Medicare reimbursement rates are also subject
to regulatory changes and government funding restrictions. In January 2013, a Medicare fee schedule update was announced which
included proposed changes to Medicare reimbursement rates that significantly reduced the reimbursement rates for certain of the
testing services we provide. The Company participated with other impacted organizations to provide guidance to the local Medicare
Administrative Contractor (“MAC”) that resulted in the local MAC updating certain pricing through September 2013 which
reflected an increase in many of the tests originally priced in January 2013. On October 1, 2013, the Centers for Medicare and
Medicaid Services (“CMS”) issued fees for some, but not all, of the CPT codes used by the Company. It is uncertain
if continued guidance provided to Medicare and the local MAC by impacted organizations will result in additional fee increases
or additional positive coverage determinations in 2014. If, however, the current reduction in reimbursement rates is adopted as
is, it may have a material adverse effect on the Company's operations.
As a result of these Current Procedural
Terminology (“CPT”) code changes and Medicare price changes, we have experienced a departure from our normal reimbursement
patterns with Medicare and other payors. Specifically, we have experienced delays in certain reimbursements for services and an
increase in initial denials of claims for certain services provided. Accordingly, we revaluated the assumptions employed in our
model for estimating revenue to be recognized for ResponseDX
®
testing. We view the code and price changes described
above as affecting only the assumptions we used in pricing our services. The nature of the testing we provide, the evidence we
gather to establish the creditworthiness of our payors and the delivery method of our services have not changed from prior periods,
and there are no indicators that these assumptions require change.
We perform a quarterly analysis that considers
our historical patterns of revenue by payor in conjunction with the fluctuations we have experienced to arrive at the revenue recorded
for the quarter. We believe that the changes in CPT codes and pricing that are causing confusion and erratic payment experience
in the payor community will take some time to resolve. The time needed for resolution will depend upon the local MAC releasing
additional pricing changes and potentially, revisions to previously revised prices, and upon the private payor community adopting
the new CPT codes and some level of revised pricing.

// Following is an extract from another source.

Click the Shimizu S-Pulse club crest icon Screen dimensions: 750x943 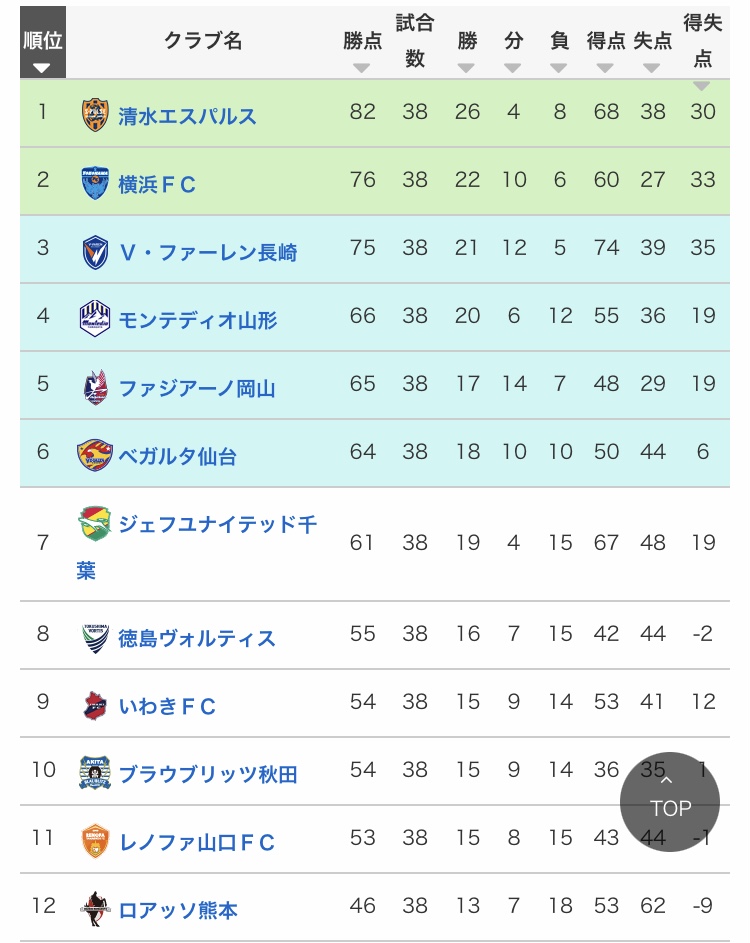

Accordingly, our revenue recognition estimates could be materially affected
in future periods as pricing and payments patterns change and develop, and we may be materially affected by future or retroactive
price changes.
On July 8, 2013, CMS released a new proposed
rulemaking entitled “Medicare Program; Revisions to Payment Policies under the Physician Fee Schedule, Clinical Laboratory
Fee Schedule & Other Revisions to Part B for CY 2014”. This proposed rule contains a number of provisions that may adversely
impact the level of reimbursement for a variety of tests for which the Company receives reimbursement from the Medicare program
beginning in 2014. Among other things, CMS has proposed examining approximately 1,200 laboratory tests that appear on the Clinical
Lab Fee Schedule (“CLFS”) over a period of five years to determine whether advances in technology may have reduced
the cost of providing such tests and whether or not the level of reimbursement should be revised. The Company is currently performing
molecular testing which is reimbursed using CPT codes that fall on the CLFS. CMS has also proposed changing the methodology used
to determine reimbursement rates for the technical component of certain tests reimbursed off of the Physician Fee Schedule (“PFS”).

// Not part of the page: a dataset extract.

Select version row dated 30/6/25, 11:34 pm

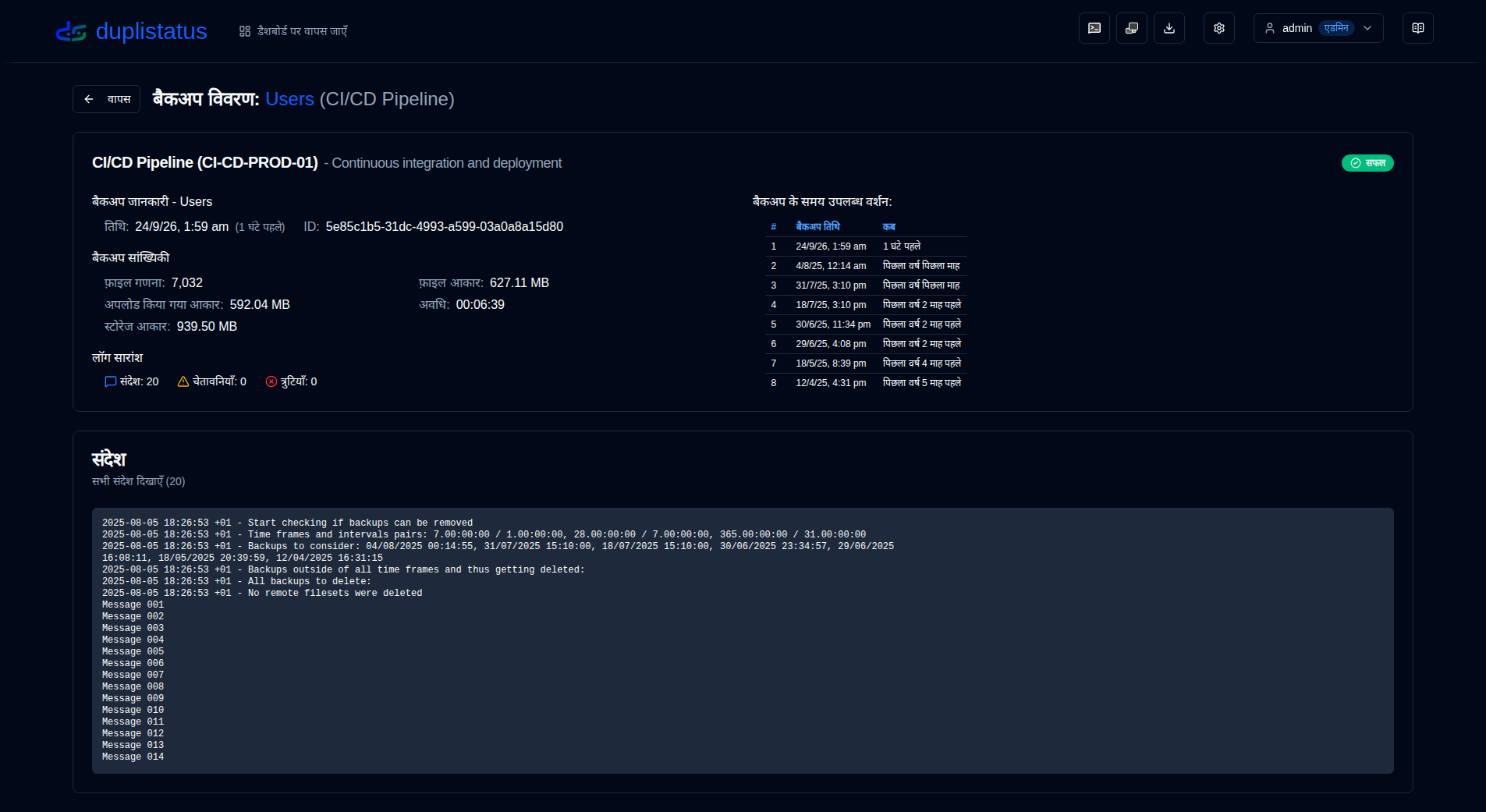pos(866,324)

Among other provisions, CMS has proposed limiting the Relative Value Units (“RVUs”) ascribed to the Practice Expense
component of their reimbursement formula for tests performed in “Non-Facilities” (which would include most clinical
laboratories like the Company) to the RVUs that have been ascribed for the same procedures under the Hospital Outpatient Prospective
Payment System, or the Ambulatory Payment Classification (“APC”) system which are used to reimburse “Facilities”
(such as hospitals and ambulatory surgery centers). The Company currently performs fluorescence in situ hybridization (“FISH”)
testing, which may be impacted by this PFS rule change if it is enacted. CMS has not yet proposed any specific rates for 2014 and
the Company is examining the potential impact that a reduction in the level of reimbursement for the tests the Company offers may
have on its operations.
Additionally, CMS has as part of its regulatory
structure the National Correct Coding Initiative (“NCCI”). Recent changes to NCCI guidance may reduce allowable quantities
billed for FISH testing. These changes would lower reimbursement amounts for FISH tests, and there can be no assurance that CMS
will make any modifications in the existing language of the NCCI documents.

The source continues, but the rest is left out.